■ **Work instruction**: Locate "Given: Select the" in the listing. Transcribe the line that contains it and every line that follows, through the last, omitting all pictures.

┄┄┄┄┄┄

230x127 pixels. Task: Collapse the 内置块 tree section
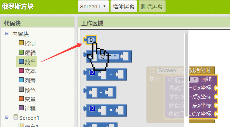point(7,33)
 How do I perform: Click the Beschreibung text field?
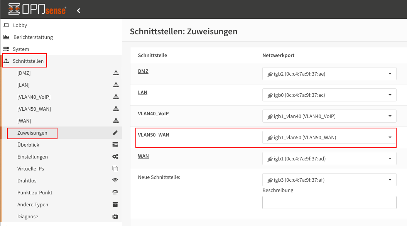pos(329,202)
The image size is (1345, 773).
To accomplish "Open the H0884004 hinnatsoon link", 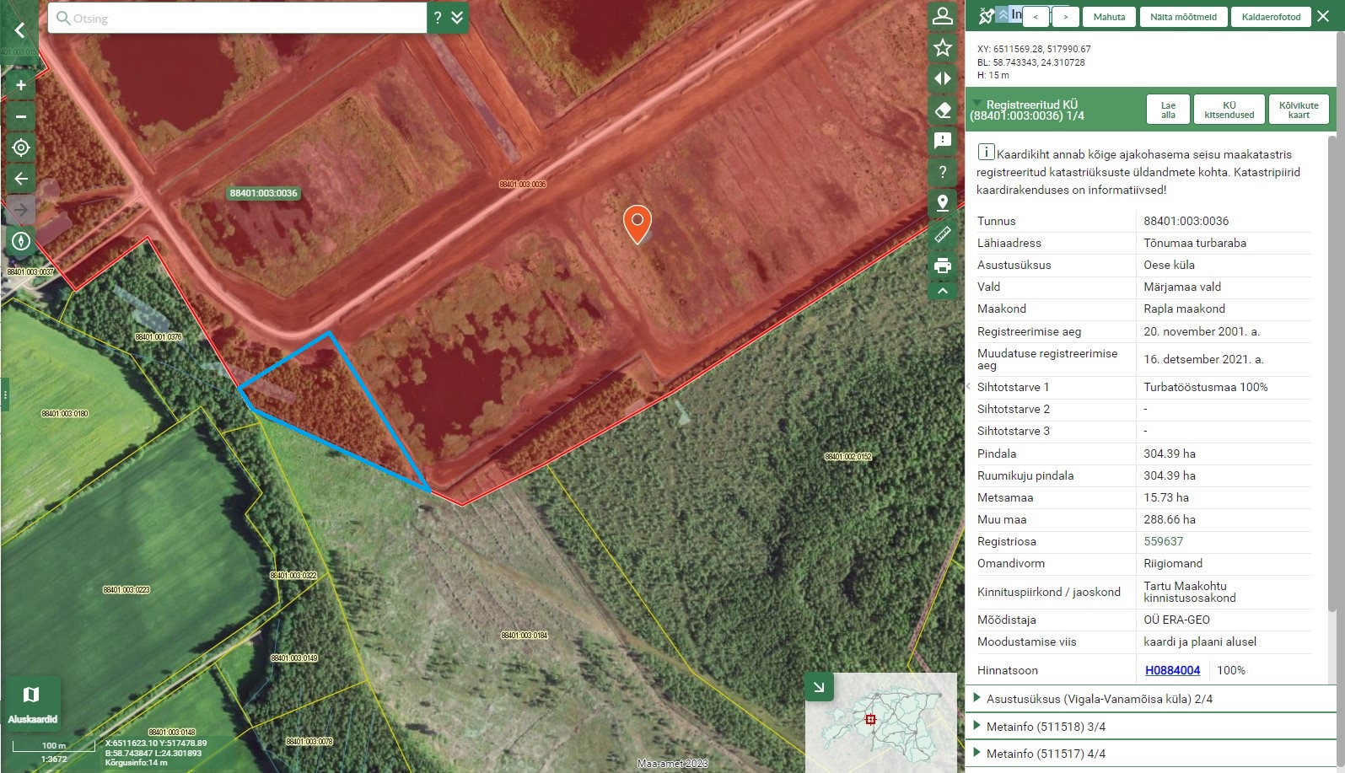I will click(1172, 670).
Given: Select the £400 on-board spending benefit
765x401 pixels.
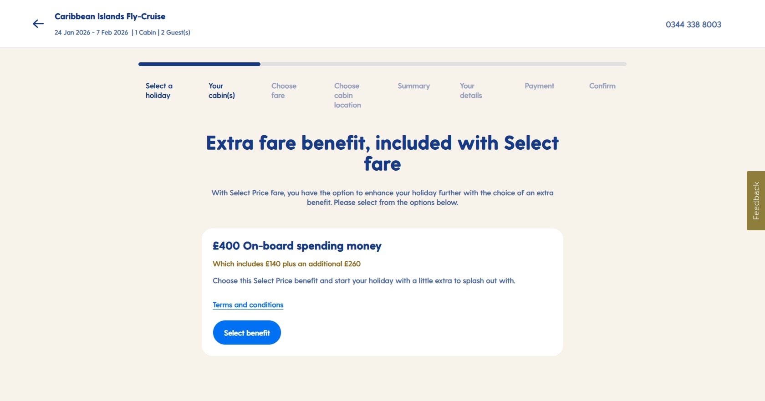Looking at the screenshot, I should [247, 333].
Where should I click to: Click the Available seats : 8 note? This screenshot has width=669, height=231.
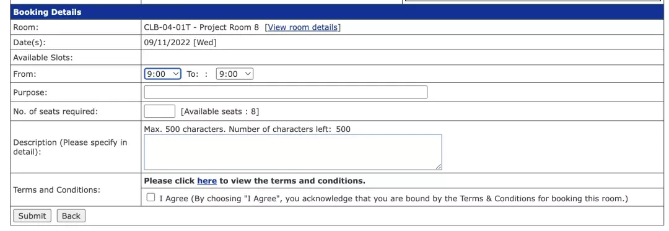click(220, 111)
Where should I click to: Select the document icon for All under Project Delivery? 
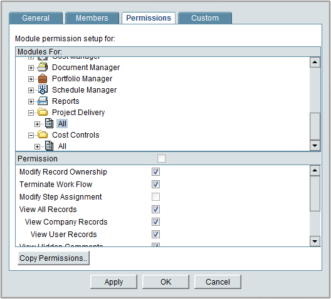[49, 123]
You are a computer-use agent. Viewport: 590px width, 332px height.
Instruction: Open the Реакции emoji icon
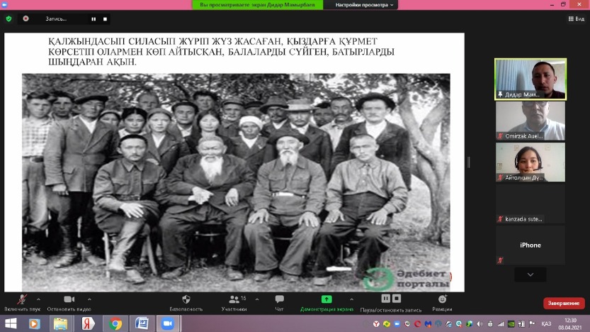point(443,299)
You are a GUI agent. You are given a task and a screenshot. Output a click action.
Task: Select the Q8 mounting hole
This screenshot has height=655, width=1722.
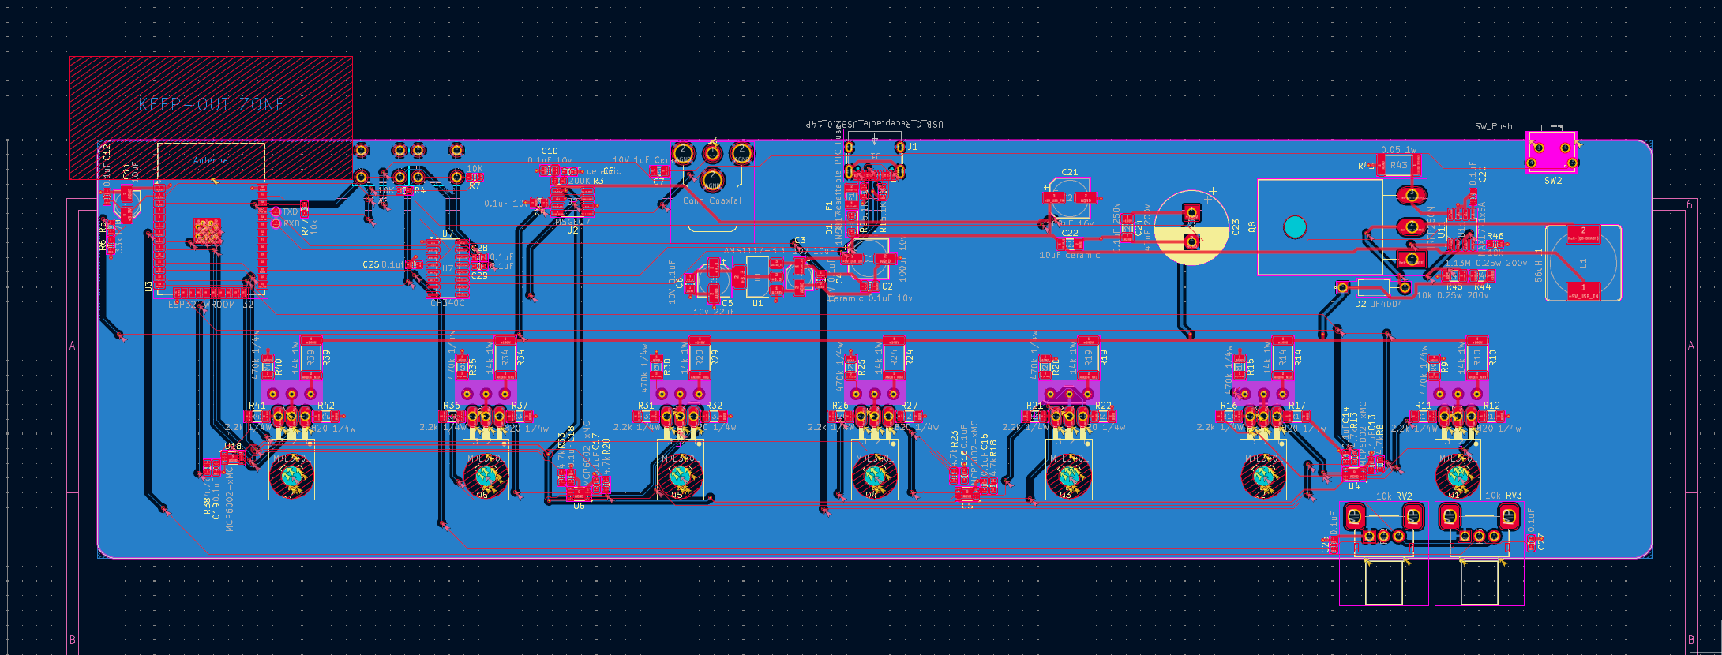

┄┄┄┄┄┄

■ **Solution below**:
Given: Select the £400 on-board spending benefit
765x401 pixels.
Looking at the screenshot, I should [247, 333].
Where should I click to: Click the Available seats : 8 note? This screenshot has width=669, height=231.
click(220, 111)
Where should I click to: Select the document icon for All under Project Delivery? 
[49, 123]
You are a computer-use agent. Viewport: 590px width, 332px height.
Instruction: Open the Реакции emoji icon
point(443,299)
You are a GUI agent. You are given a task and a screenshot. Output a click action.
Task: Select the Q8 mounting hole
This screenshot has height=655, width=1722.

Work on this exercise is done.